Richard Vieth was my father. He died on January 14, 2011 at the age of 78, after battling cancer for the past few years. Two days ago I attended his funeral at the Hope Lutheran Church in St Charles, Missouri. The minister gave a detailed celebratory sermon.
The church was packed, even though there was no obituary; no arrangements had been made to publish one. I have decided to publish my own obituary here to make certain that anyone who wants to know about my dad can see that he lived a long active life, that he recently passed away and that he is missed by the many people whose lives he touched. I would also like to annotate this obituary with some personal observations.

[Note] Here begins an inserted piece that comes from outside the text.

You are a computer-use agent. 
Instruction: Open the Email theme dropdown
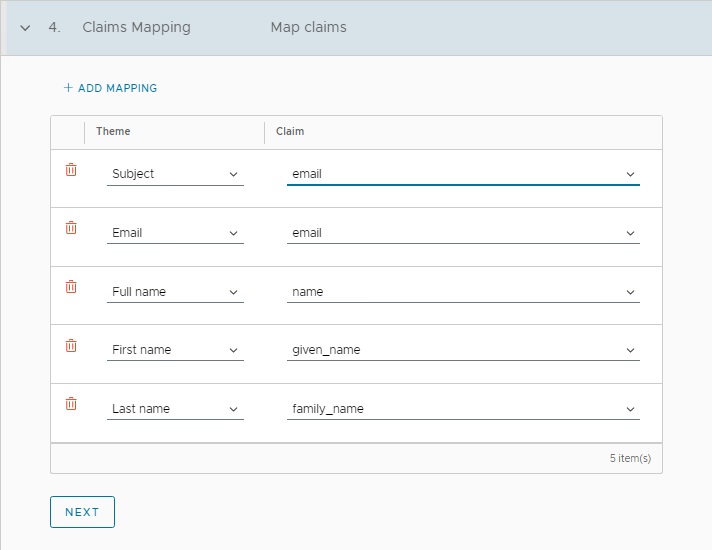point(175,233)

At the time of his death my dad (who also went by the name of Dick Vieth) was married to Carolyn Vieth. They had been married for about 20 years and they had made their home in St. Charles, Missouri. Monica Brown was my dad’s step-daughter (Carolyn’s daughter). About a dozen years ago, they both adopted Lynne Bright as their daughter. From 1953 through 1990, my dad was married to my mom, Katherine D. Vieth (formerly Katherine Wich), and they had raised five children. In order of birth, those children are Vicki Kozeny, me (Erich Vieth), Jan Vieth, Kathy Albers and Angela Vieth. My dad is one of four children; his sisters are Jeanne Mertens, Peggy Huston and Mary Malawey. He is survived by all of the above, and by more than a few grandchildren and great-grandchildren.

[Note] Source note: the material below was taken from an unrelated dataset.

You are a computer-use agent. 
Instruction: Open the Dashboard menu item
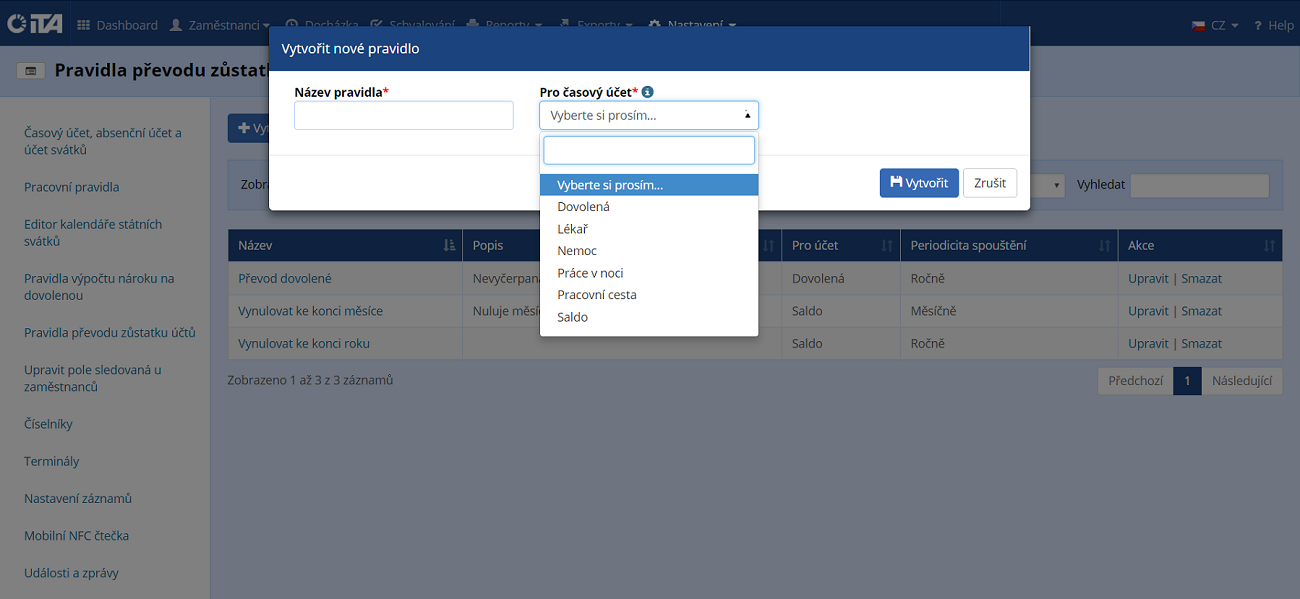tap(117, 25)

During his long career at McDonnell Douglas (now Boeing), Richard Vieth worked tirelessly as an aerospace engineer. He helped design cruise missiles and other highly sophisticated weapons. One of his early projects, back in the 1960’s, had been the Dragon anti-tank missile. He took his job extremely seriously, working many evenings and weekends. When I was a teenager, I asked him how cruise missiles could know where to fly while they were traveling over water since all water would presumably look the same; he abruptly stated, “I can’t discuss that. It’s top secret.” He was deeply convinced that America needed to maintain its great military strength to stay safe, and he was proud to play a part in that effort. Upon his death he was recognized by some of his fellow engineers from McDonnell Douglas.
My dad was also a bicycle enthusiast. He made many extensive bicycle journeys here in the United States and overseas. He was an active bicyclist until a few years ago.
My father characterized himself as a “conservative” on his Facebook page. He was especially outspoken in local Republican politics during the last few decades of his life. For instance, he was active with the St. Charles, Missouri Pachyderms.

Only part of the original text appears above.